* **The records**
⟨

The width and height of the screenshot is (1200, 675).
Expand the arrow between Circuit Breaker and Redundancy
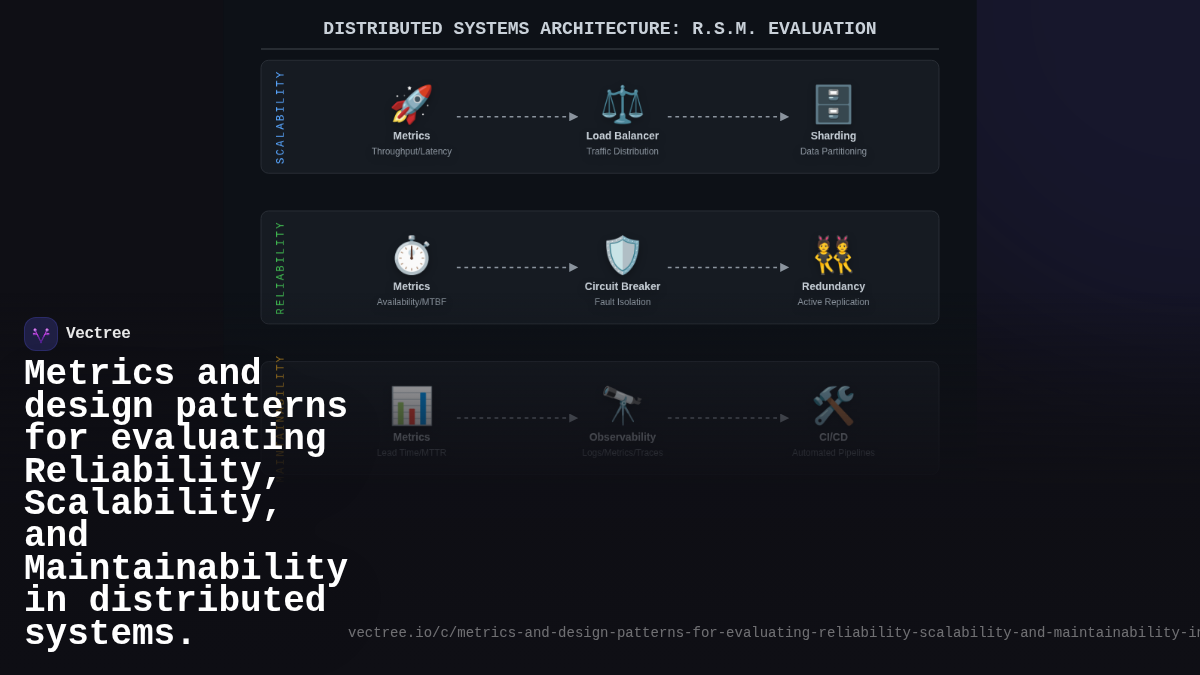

⟩
⟨

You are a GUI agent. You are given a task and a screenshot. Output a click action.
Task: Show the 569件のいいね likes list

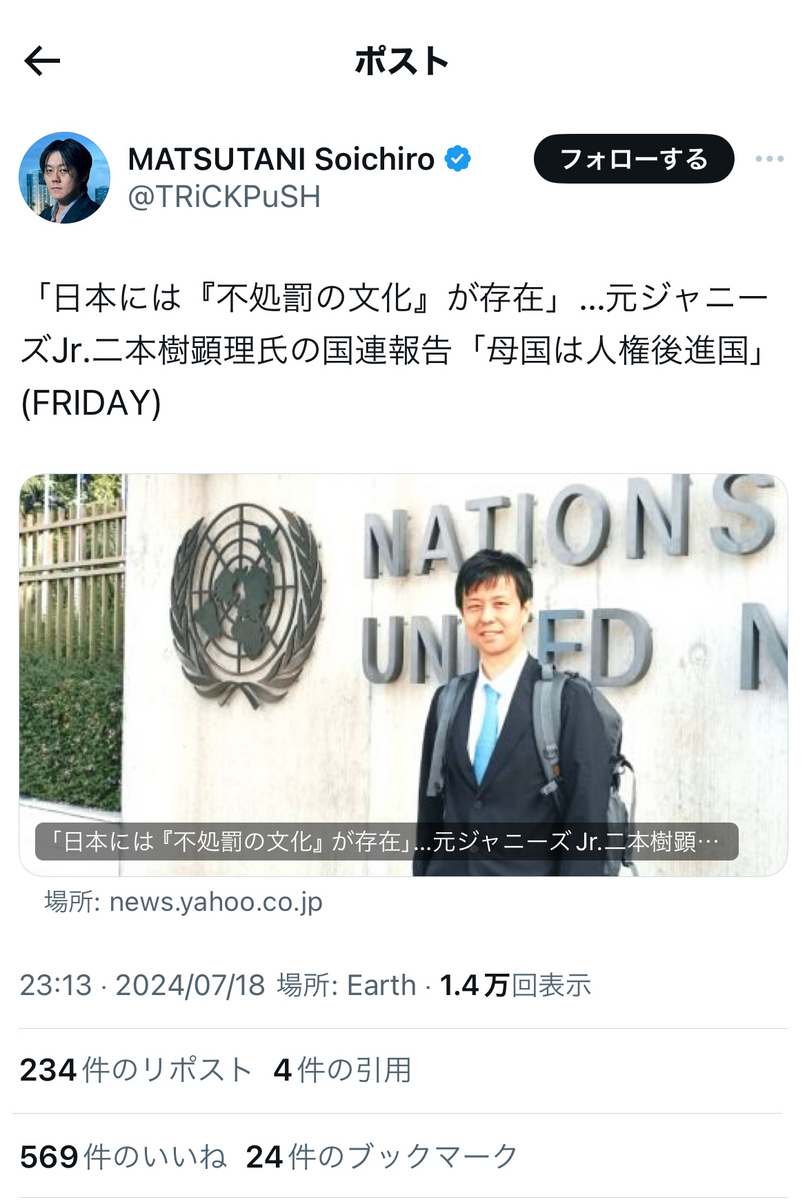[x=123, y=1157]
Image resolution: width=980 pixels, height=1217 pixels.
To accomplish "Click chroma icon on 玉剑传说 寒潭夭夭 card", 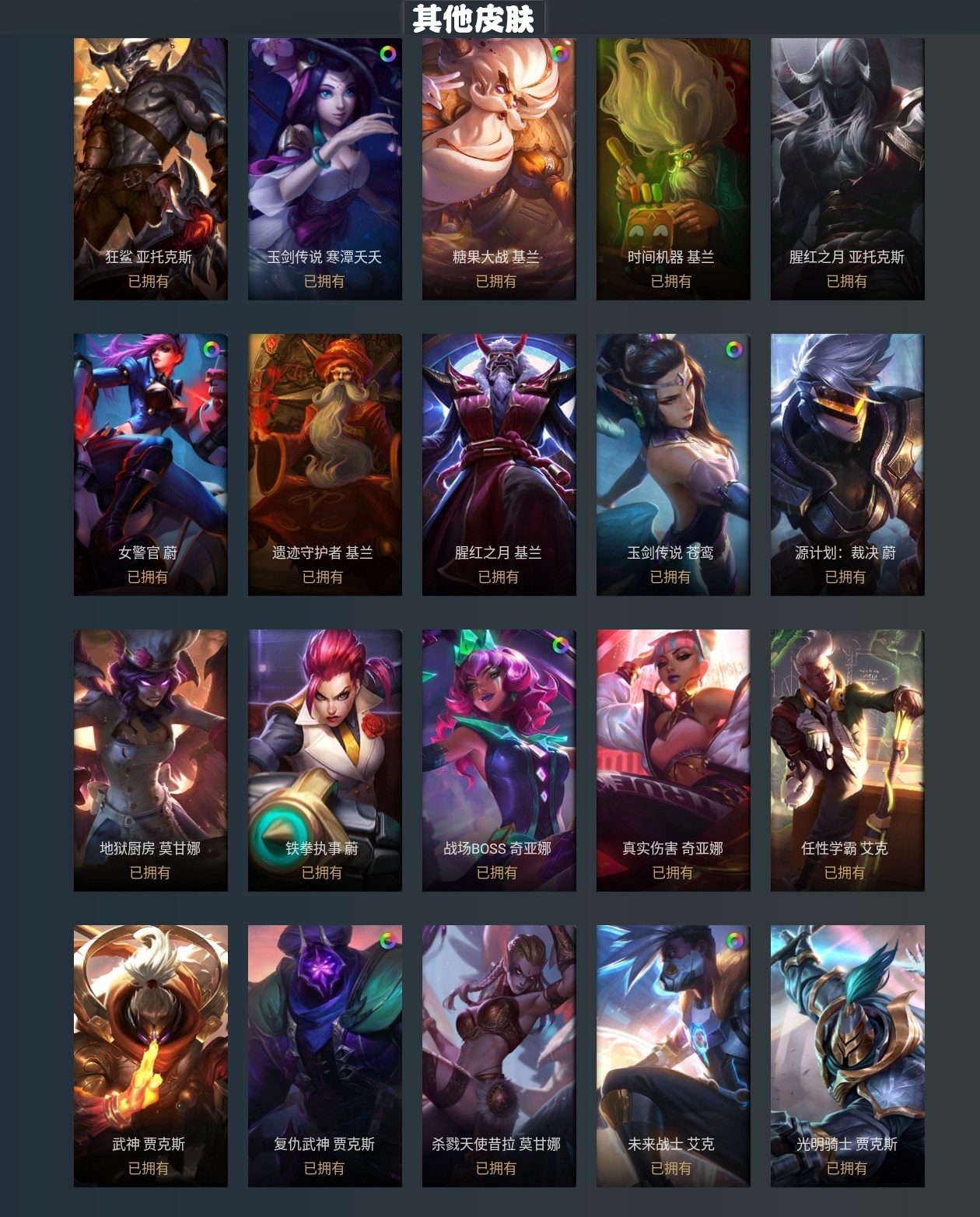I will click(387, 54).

⟩

* **Task goal**
The expected result is every line from the material above that includes "width".

* **Output for this exercise**
The width and height of the screenshot is (1200, 675).
Image resolution: width=980 pixels, height=1217 pixels.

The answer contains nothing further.